狂ってやがる→気が変だぞ→変だぞ

先日は廉価本、コンビニ本にすべきでないタイトルをムリヤリ作り変えたことでなんかガッカリする例を挙げました。しかし廉価本・・・ペーパーバックは全体で見たらメリットも少なくはありません。

先日紹介した「ザ・ワールド・イズ・マイン」の廉価本は370ページで680円。オリジナル版の1・2巻を収録したくらいの内容で680円ですし、完全版は1巻が1000円ちょっとなので、実はそんなにお得感はない。リセールバリューもほとんどない。

ですが、オリジナルのYSコミック版を14冊そろえるのは至難の業だし、読んだあと保管することを考えず、ただ読むのだけ、あとくされなく捨てられるという意味ではそれはそれでよいのです。
あとくされなく捨てる、というとあんまりな言い方のようですが、本の占める体積やスペースということを考えたら、否定は出来ません。

あと、あとくされない廉価本に徹したつくりにすることで道が開けることもままあります。
コンビニ廉価本の嚆矢は小学館のMy First Bigシリーズですが「美味しんぼ」や「ゴルゴ13」など1話完結ものを単行本版よりも数話割引いて、300円程度で買えるようにしたため、バカ売れして今に続いています。

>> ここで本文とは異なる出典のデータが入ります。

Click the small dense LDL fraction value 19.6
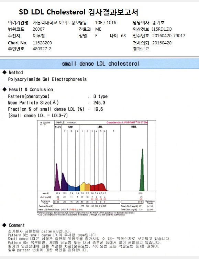Screen dimensions: 199x259 (98, 109)
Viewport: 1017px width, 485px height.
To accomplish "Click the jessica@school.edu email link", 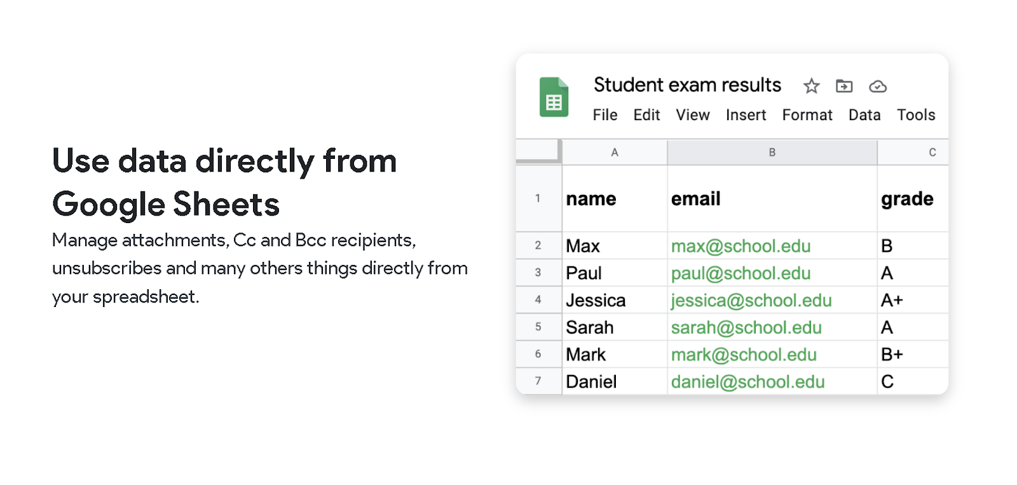I will click(751, 300).
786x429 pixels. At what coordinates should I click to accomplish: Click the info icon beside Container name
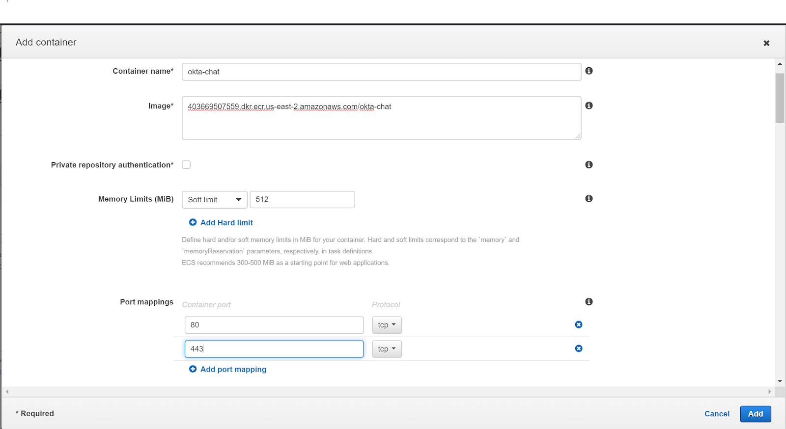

マイファーストビッグはコンビニで売る、たとえば独身者がメシ食いながら読む・・・ということを想定してライトに作ったため、みな読み終わったら抵抗なく捨てられました。コンビニ弁当の空容器と一緒に、(雑誌ではなく)単行本が抵抗なく捨てられるという文化はそれ以前はほとんどなかったので、見落とされがちですが、90年代のコンビニ本の隆盛は出版文化を変えたともいえます。あれがカバーがついていて単行本巻数が振られていたら、みな意外に保管していたかも知れません。

実際ゴルゴ、美味しんぼ、味いちもんめ、池上遼一の諸作、ブラックジャック、あと食べ物系コミックの多くは、廉価本ですが増刷されまくっていて、出版社に利益を確実に落とせるジャンルと聞きます。

まあそれはよいとして、コンビニ本に徹するよい例では、こんなのがあります。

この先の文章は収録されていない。